The picture below I took off of google, but is representative of what I have

-Lance


----------



## trashmaster (Oct 5, 2010)

hello lance;;

I don't know what the coating is but yhe base metal is yellow brass...VERY easy to get ready to sell just remove the wires (DO not cut) take off the back with a screwdriver and tap a few times ;;;they will fall out ... The cable end's have some good gOLD contacs and shauld be saved.. T wire can then be sold as 50% Copper ( THAT is how it is here in aRkansas)

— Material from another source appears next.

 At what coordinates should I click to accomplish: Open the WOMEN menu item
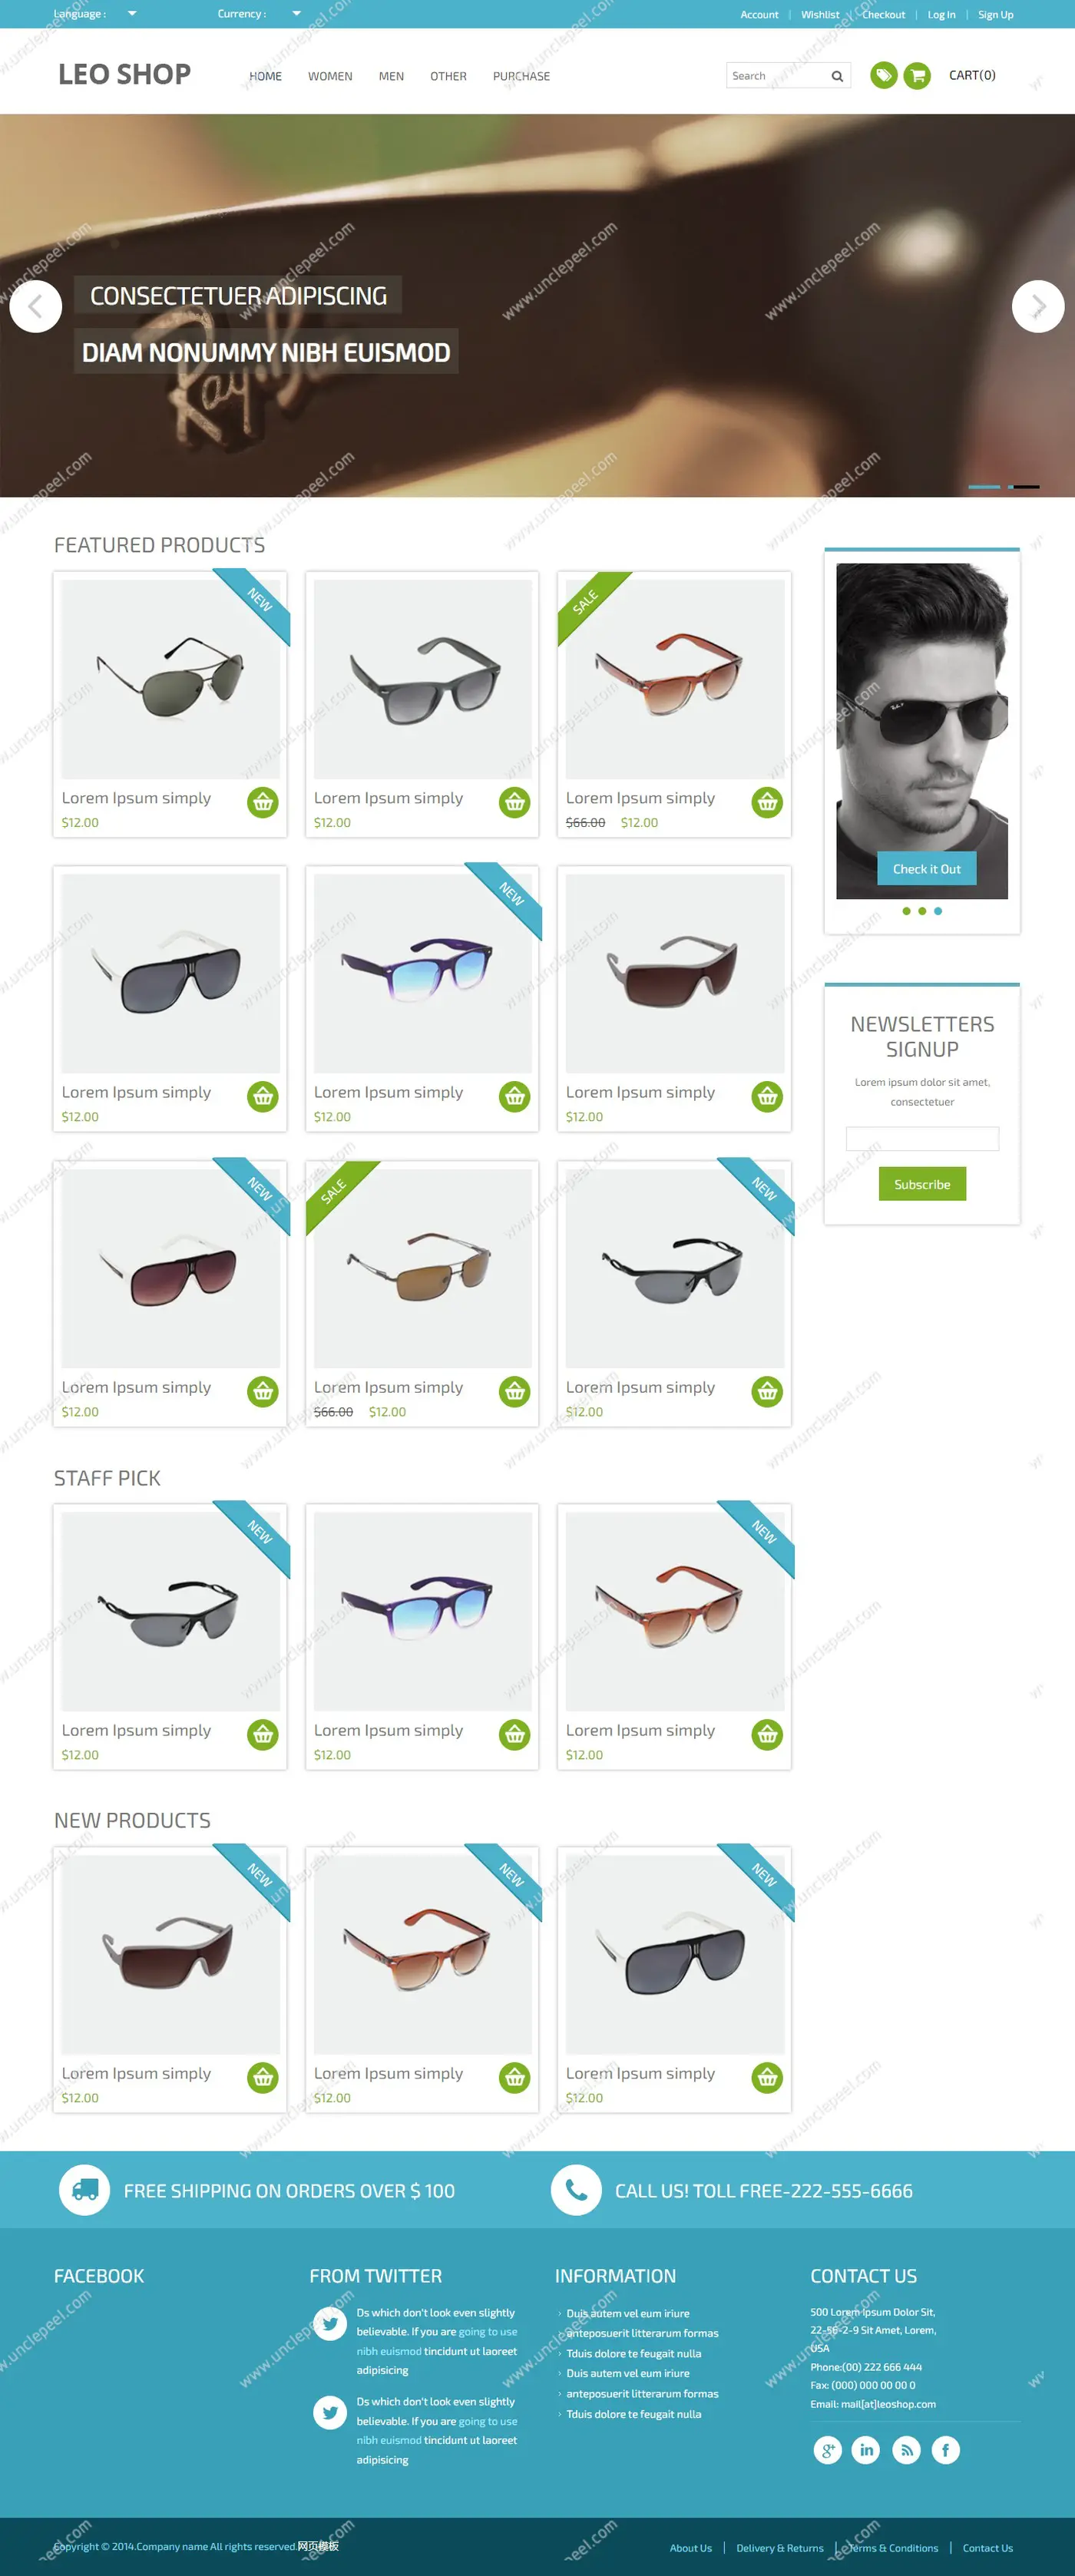click(x=330, y=76)

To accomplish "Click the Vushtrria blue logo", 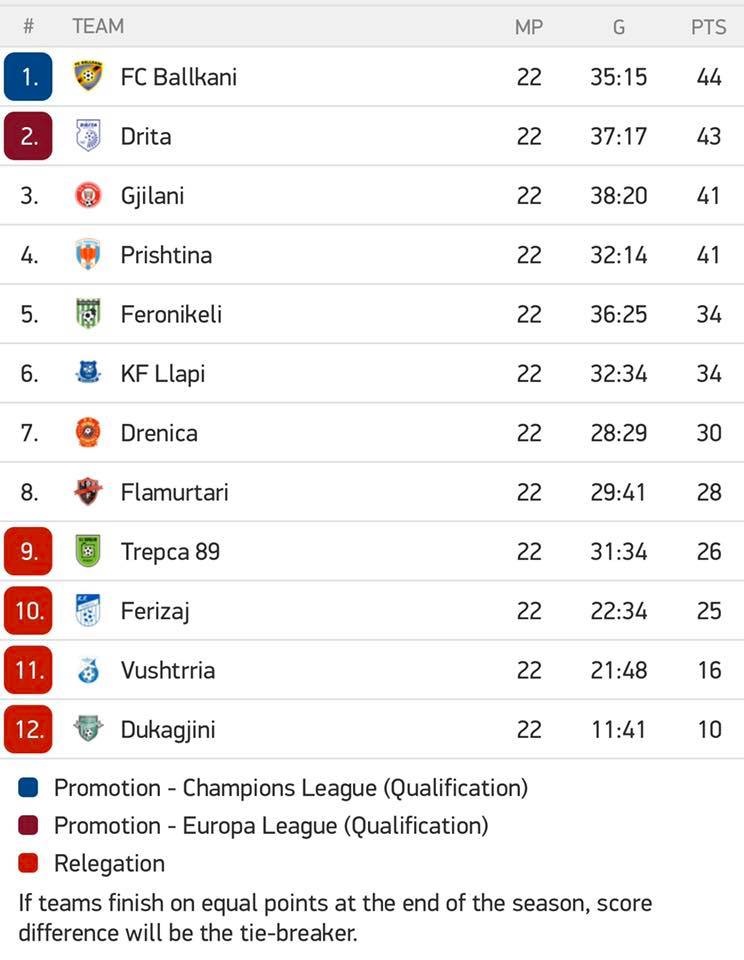I will pos(88,670).
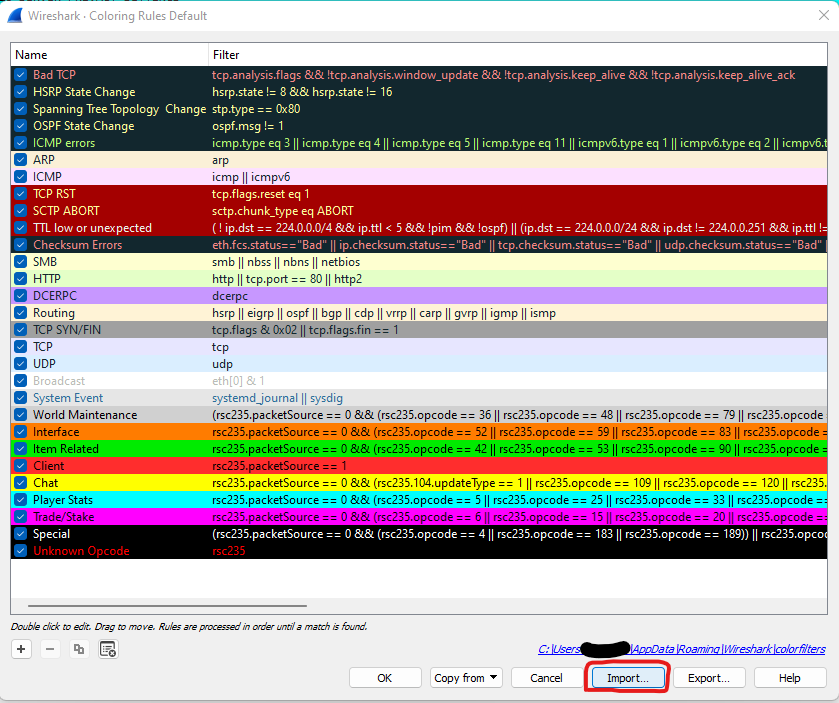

SIlver plating i have never checked i thought it ws zink or something ,,,pLEase post more pic;s of the other stuff '' you might have riche;s there;;;;
I HAte this keyboard it type's what it want;s

paul


----------



## darshevo (Oct 5, 2010)

Here is a link to another thread where I posted some pics when I first got it all:

http://goldrefiningforum.com/phpBB3/viewtopic.php?f=34&t=7812&p=72339&hilit=microwave#p72339

Thanks for the heads up on the punch blocks. After you mentioned it I remember recycling some coated copper earlier in the summer. If memory serves it was zinc coated. I will get these all cleaned up as you suggested, way better than breakage price. I get about 50% for telecom wire here too, doing as many computers as I do its my main wire type (power cords, ribbon cables, etc all fall in that same category here)

-Lance


----------



## Chumbawamba (Oct 6, 2010)

Not sure about the plating (my guess is tin) but the base is definitely a brass alloy.


----------